Search code examples
pythonmultithreadingnumpymultiprocessingpython-itertools

Find all binary strings of certain weight has fast as possible


I want to find binary strings of a certain weight. The amount of such strings grows to the point of a memory error, so I'm currently generating them with a generator. This code generators all length n binary strings with weight k:

def kbits(n, k):
    for bits in itertools.combinations(range(n), k):
        s = ['0'] * n
        for bit in bits:
            s[bit] = '1'
        yield ''.join(s)

for b in kbits(length, weight):
    print(b)

So for length = 3 and weight = 2, we get 110, 101, 011.

My research requires me to parse through values such as n = 56 and k = 7, which takes around 24 hours on my device. I'd also like to try n = 72 and k = 8, which (based on the time of the previous result) may take 365 days. So I'm wondering two things:

  1. Is this the quickest (non-memory) intensive way of generating these binary strings?

  2. Is it possible to have multiple cores of my CPU working on this at once? I'm assuming itertools is parsing through a sequence. If (let's say) we had a 2-core CPU, would it be possible to have the first core parse the first 50% of the sequence and the second core to do the latter half?

EDIT:

Perhaps I should mention that for each boolean b, I'd like to perform the following least-squares computation, where N is some defined matrix:

for b in kbits(size, max_coclique):
    v = np.linalg.lstsq(N,np.array(list(b), dtype = float))

i.e.
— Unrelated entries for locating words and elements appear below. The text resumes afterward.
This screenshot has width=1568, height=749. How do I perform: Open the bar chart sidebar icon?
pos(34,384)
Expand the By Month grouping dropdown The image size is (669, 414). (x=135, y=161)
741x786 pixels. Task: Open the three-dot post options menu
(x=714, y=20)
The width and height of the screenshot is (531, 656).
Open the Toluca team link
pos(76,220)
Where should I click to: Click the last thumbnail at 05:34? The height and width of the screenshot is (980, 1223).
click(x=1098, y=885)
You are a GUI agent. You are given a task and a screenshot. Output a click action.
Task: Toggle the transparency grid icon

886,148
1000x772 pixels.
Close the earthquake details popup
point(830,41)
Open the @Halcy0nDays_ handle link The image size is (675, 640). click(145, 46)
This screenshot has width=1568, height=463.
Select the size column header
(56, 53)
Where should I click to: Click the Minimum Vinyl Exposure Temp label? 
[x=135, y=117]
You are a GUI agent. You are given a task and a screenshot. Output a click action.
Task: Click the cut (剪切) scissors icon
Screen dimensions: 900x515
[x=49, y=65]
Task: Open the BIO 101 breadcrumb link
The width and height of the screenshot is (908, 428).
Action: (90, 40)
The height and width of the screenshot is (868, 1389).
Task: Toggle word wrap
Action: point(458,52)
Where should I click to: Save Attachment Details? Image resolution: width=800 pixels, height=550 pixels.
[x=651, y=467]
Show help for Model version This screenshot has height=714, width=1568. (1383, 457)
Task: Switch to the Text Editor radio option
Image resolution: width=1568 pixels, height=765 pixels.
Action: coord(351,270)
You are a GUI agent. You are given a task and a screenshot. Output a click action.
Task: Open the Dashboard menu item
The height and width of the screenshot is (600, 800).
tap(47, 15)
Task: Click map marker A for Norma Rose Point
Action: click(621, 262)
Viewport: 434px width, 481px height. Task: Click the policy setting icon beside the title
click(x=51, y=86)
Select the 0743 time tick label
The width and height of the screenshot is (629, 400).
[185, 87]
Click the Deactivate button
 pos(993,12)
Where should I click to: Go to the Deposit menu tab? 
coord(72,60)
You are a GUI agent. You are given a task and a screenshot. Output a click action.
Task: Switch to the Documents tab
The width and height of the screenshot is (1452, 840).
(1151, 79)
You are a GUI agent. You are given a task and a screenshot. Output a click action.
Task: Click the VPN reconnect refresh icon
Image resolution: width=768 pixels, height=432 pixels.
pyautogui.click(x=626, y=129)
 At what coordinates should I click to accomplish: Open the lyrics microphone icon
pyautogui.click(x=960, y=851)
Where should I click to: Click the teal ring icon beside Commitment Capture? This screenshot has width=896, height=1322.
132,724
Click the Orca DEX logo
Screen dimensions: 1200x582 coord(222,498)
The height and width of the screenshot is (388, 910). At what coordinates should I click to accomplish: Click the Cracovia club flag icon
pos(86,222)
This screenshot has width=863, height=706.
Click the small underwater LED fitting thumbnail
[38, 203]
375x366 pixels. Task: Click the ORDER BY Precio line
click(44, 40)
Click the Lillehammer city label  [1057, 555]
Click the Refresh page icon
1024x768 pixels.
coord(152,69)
I require the ultimate expected output format for b to be a numpy array with 0/1 values. (That is unless there is some extremely fast way of doing all of this - including the least-squares computation - in a different way.)

Note: I'm also running this in Sage, as I am utilizing its database of transitive groups.


Solution

  • Given a value with weight k, you can get the lexically next value as follows:

    1. Find the rightmost 0 to the left of the rightmost 1.
    2. move a 1 from the right into that 0
    3. move all the other 1s to the right of that zero as far right as possible.

    This is the binary version of the Pandita algorithm: https://en.wikipedia.org/wiki/Permutation#Generation_in_lexicographic_order

    You can do it with bit manipulations like this:

    def kbits(n, k):
        limit=1<<n
        val=(1<<k)-1
        while val<limit:
            yield "{0:0{1}b}".format(val,n)
            minbit=val&-val #rightmost 1 bit
            fillbit = (val+minbit)&~val  #rightmost 0 to the left of that bit
            val = val+minbit | (fillbit//(minbit<<1))-1
    

    There are probably some opportunities for optimization remaining, but the time will be dominated by formatting the values as binary strings in the yield statement.